Royal Navy Takes Charge of Pirate-Hunting Force

Leading the fight against piracy across 2.5 million square miles of the Indian Ocean from today is a Royal Navy team who have taken charge of the international task force

It is the first time the Senior Service has been in charge of Combined Task Force 151, half a dozen ships from half a dozen nations whose sole aim is to deter, disrupt and, if necessary, hunt down modern day pirates.

The British-led staff joined support ship RFA Fort Victoria, which will serve as their command ship for the duration of the Royal Navy’s tenure of command.

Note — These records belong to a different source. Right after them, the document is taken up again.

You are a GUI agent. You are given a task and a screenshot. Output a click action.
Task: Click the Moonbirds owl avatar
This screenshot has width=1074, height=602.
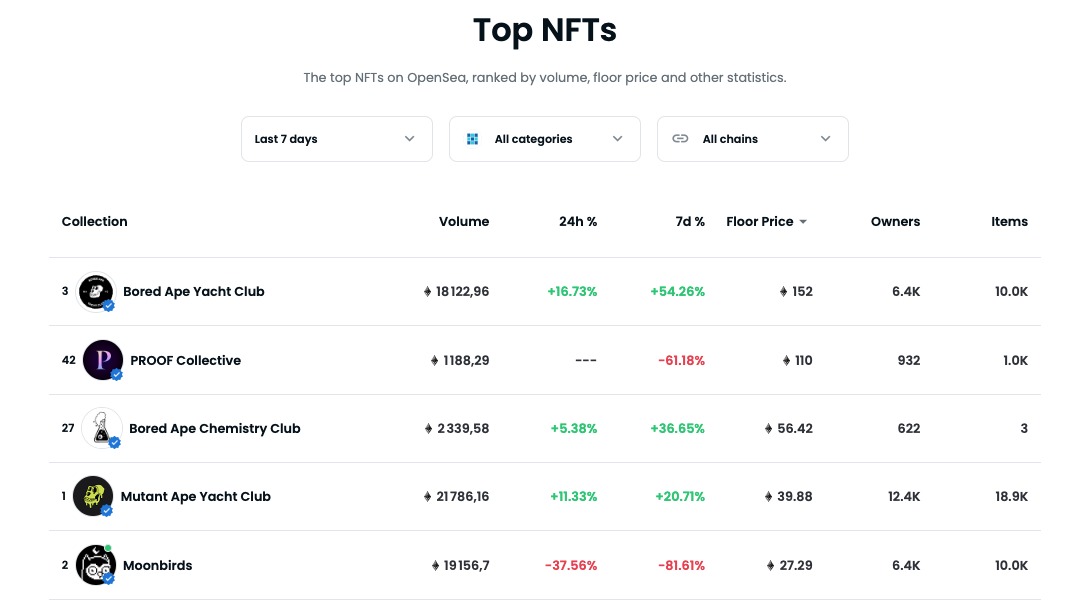point(95,565)
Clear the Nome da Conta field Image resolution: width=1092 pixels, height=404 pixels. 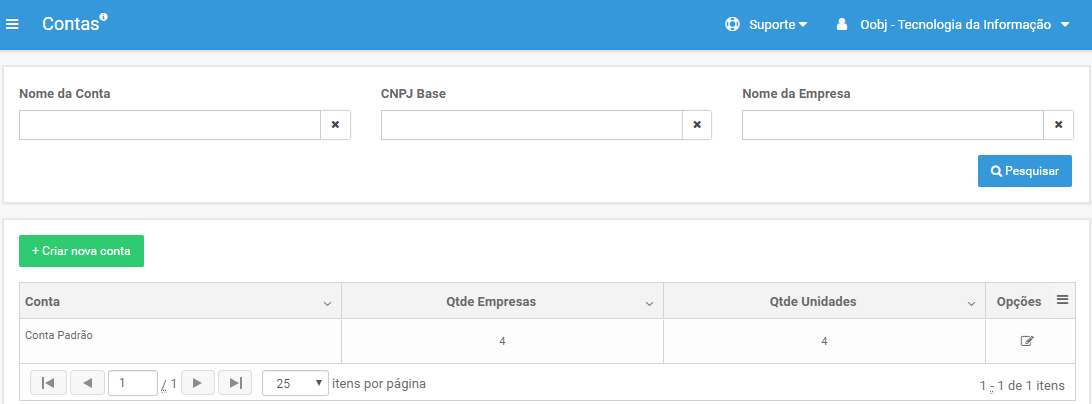click(x=335, y=125)

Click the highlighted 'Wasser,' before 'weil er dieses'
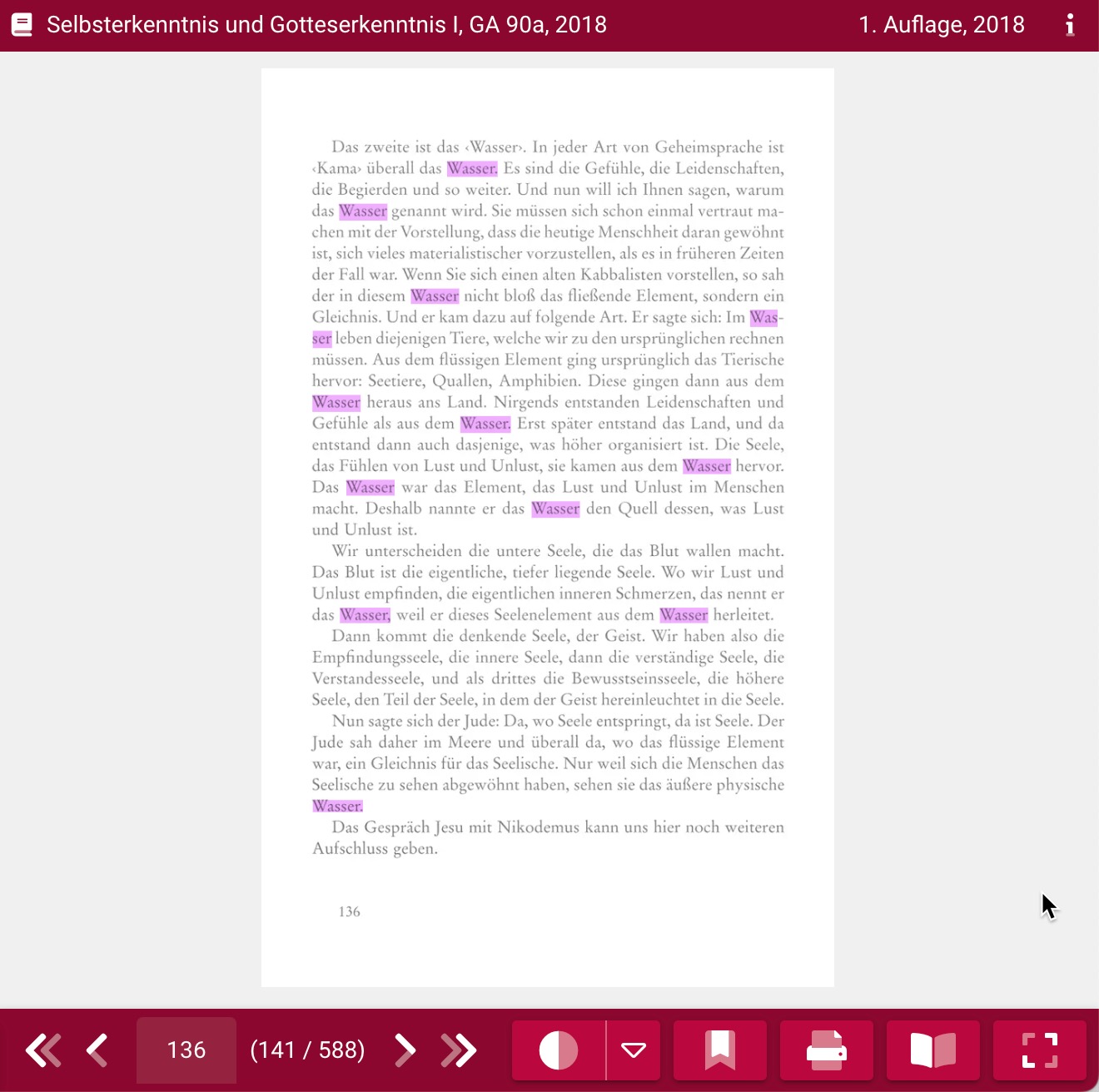365,615
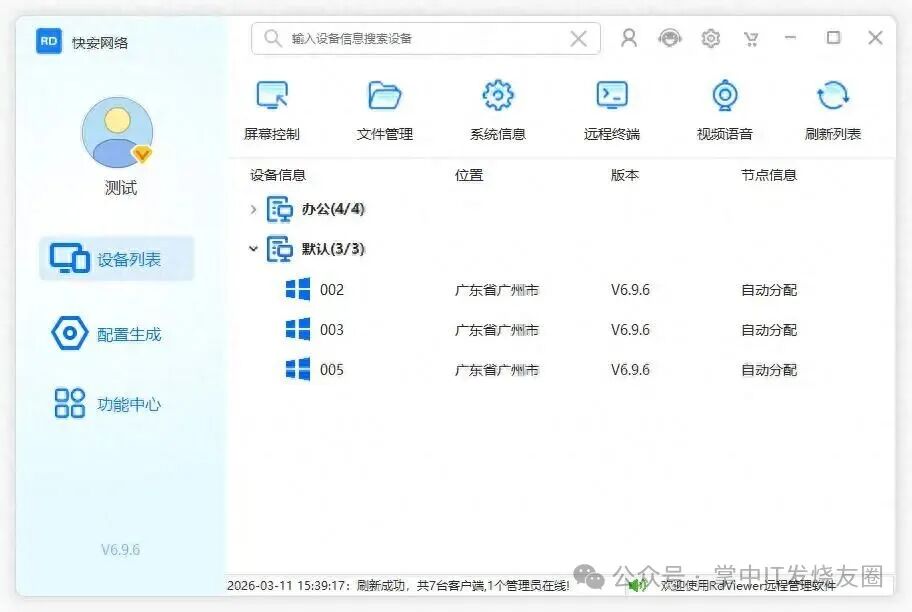Image resolution: width=912 pixels, height=612 pixels.
Task: Clear the search field with X
Action: [x=578, y=39]
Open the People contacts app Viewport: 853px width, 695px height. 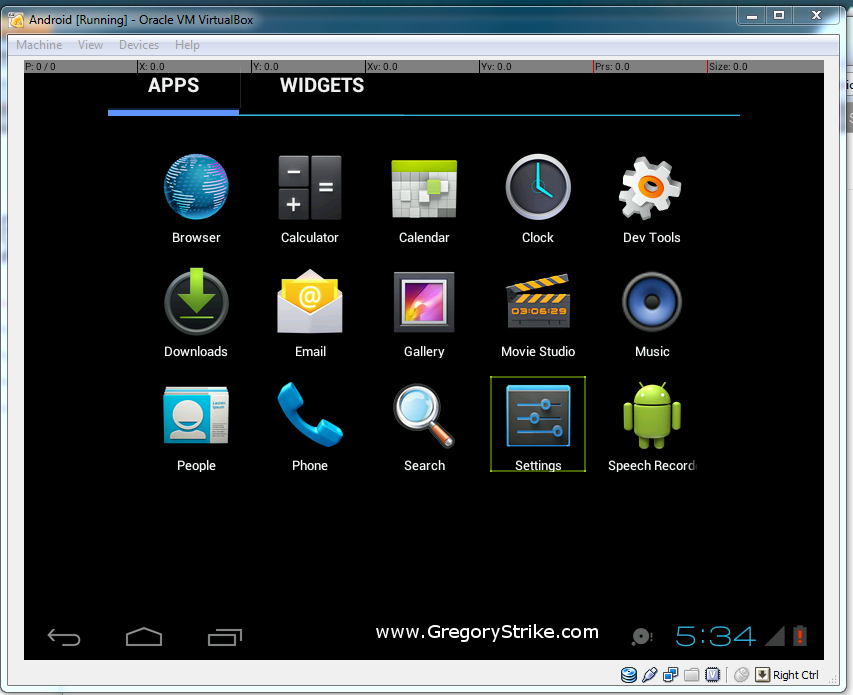[x=196, y=417]
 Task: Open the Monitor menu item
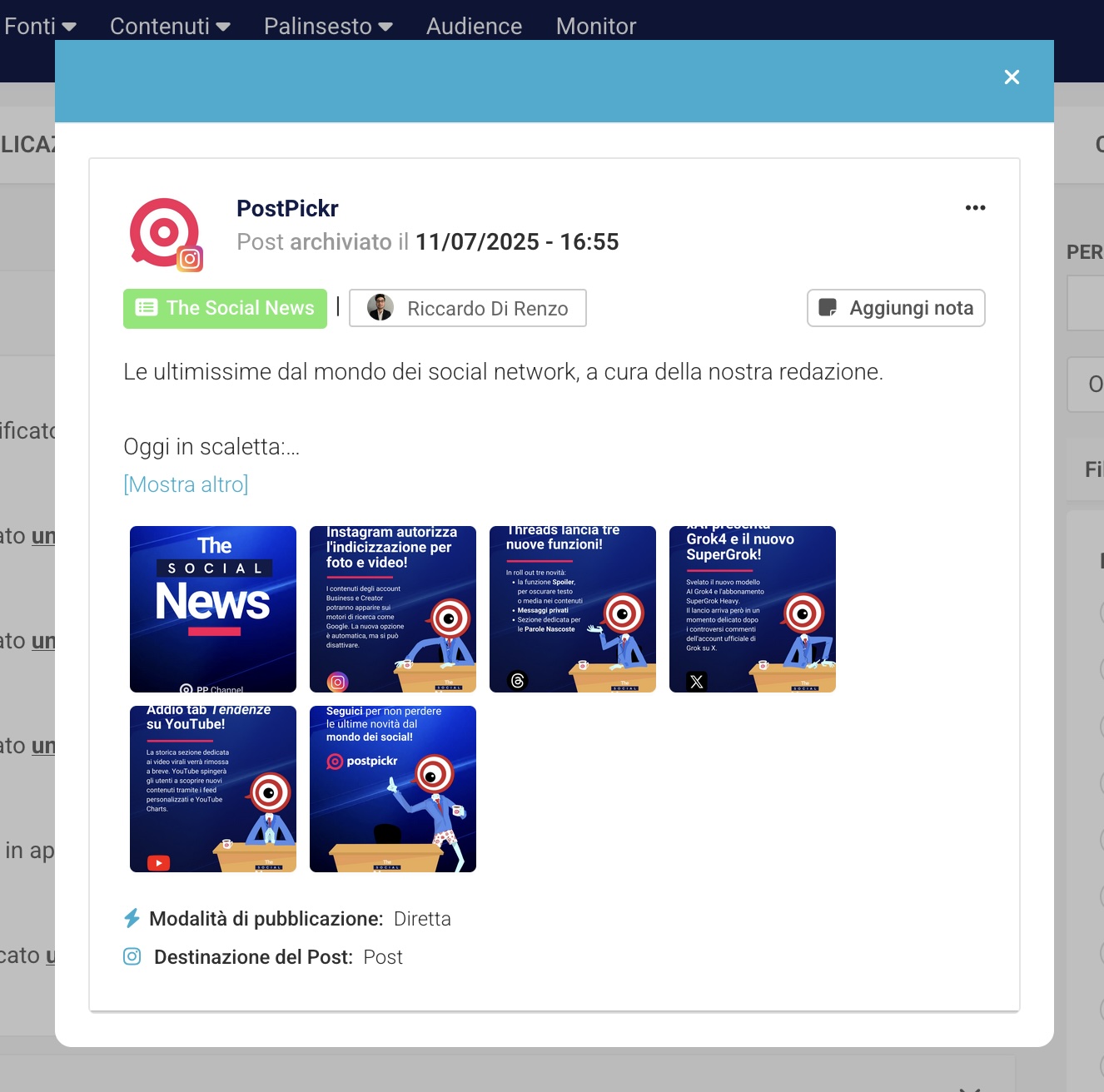[596, 27]
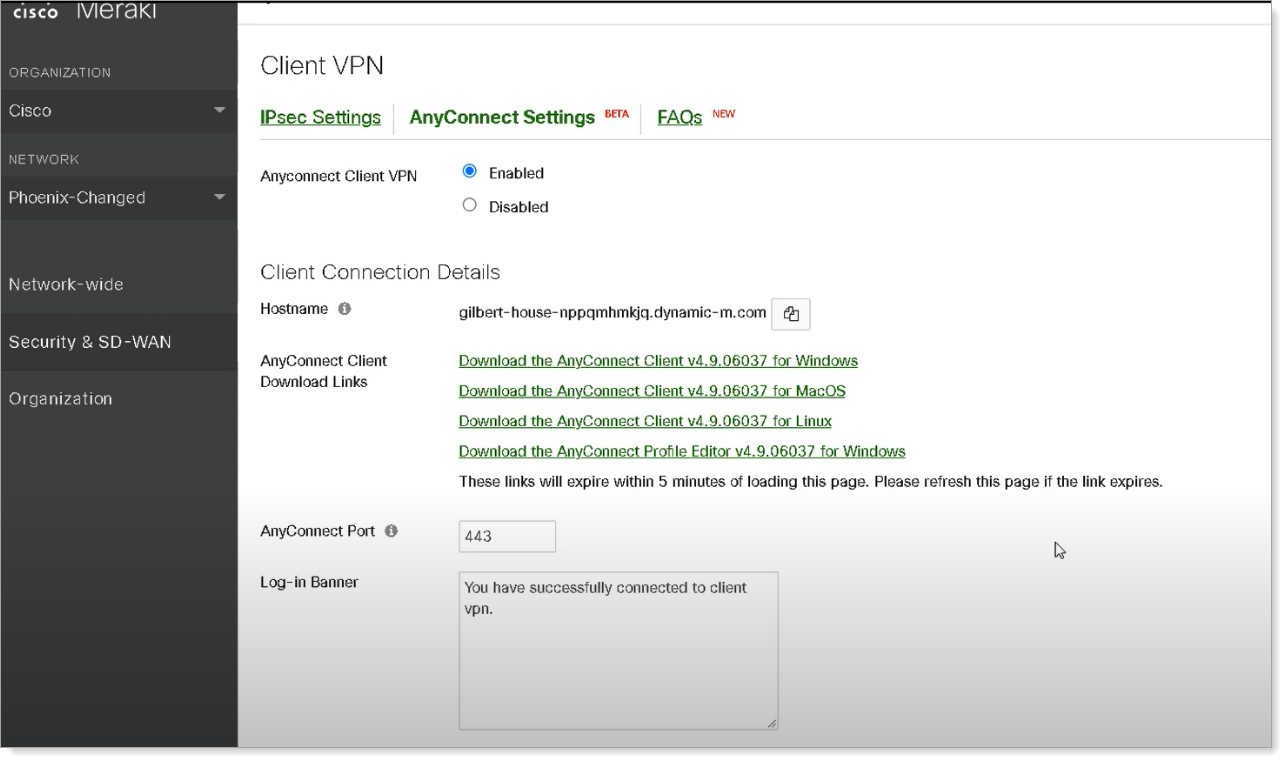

Heading the effort is Cdre Jeremy Blunden, former commanding officer of HMS Newcastle and Bulwark, who took charge of the force – currently comprising ships from the USA, Pakistan, Turkey, South Korea and Australia as well as Fort Vic – and is determined to build on the success of Cdre Muhammed Ihsan Qadir, from whom he took the reins of CTF 151 last week.

Although pirate attacks have fallen in recent years – there were over 170 in 2010 and 2011, just three dozen last year and only a handful this year as a result of the military effort, and improved ship security guidelines – Cdre Blunden says the threat remains and the international effort must persist.

“The pirates have run out of hostage vessels and it is highly likely they may try to resume their activity when the sea state calms and conditions become more conducive between the monsoons this autumn. We will need to be constantly on our guard,”  he said.

“I am delighted to command this unique multinational force at sea tasked with protecting the free flow of global maritime commerce.”

CTF 151 is one of three task forces operating under the banner of the 29-nation Combined Maritime Force dedicated to safeguarding the waters east of Suez (CTF 150 tackles terrorism and smuggling in the Indian Ocean, 152 deals with securing the Gulf).

Given that international effort, as well as Royal Navy personnel on Cdre Blunden’s staff, there are also personnel from the USA, France, Denmark, Chile, Brazil and Saudi Arabia.

”I am incredibly proud to be part of this UK-led counter-piracy team and I relish the challenges ahead,” said 29-year-old Leading Seaman Steven Malcolm from Plymouth, one of the British members of the battle staff.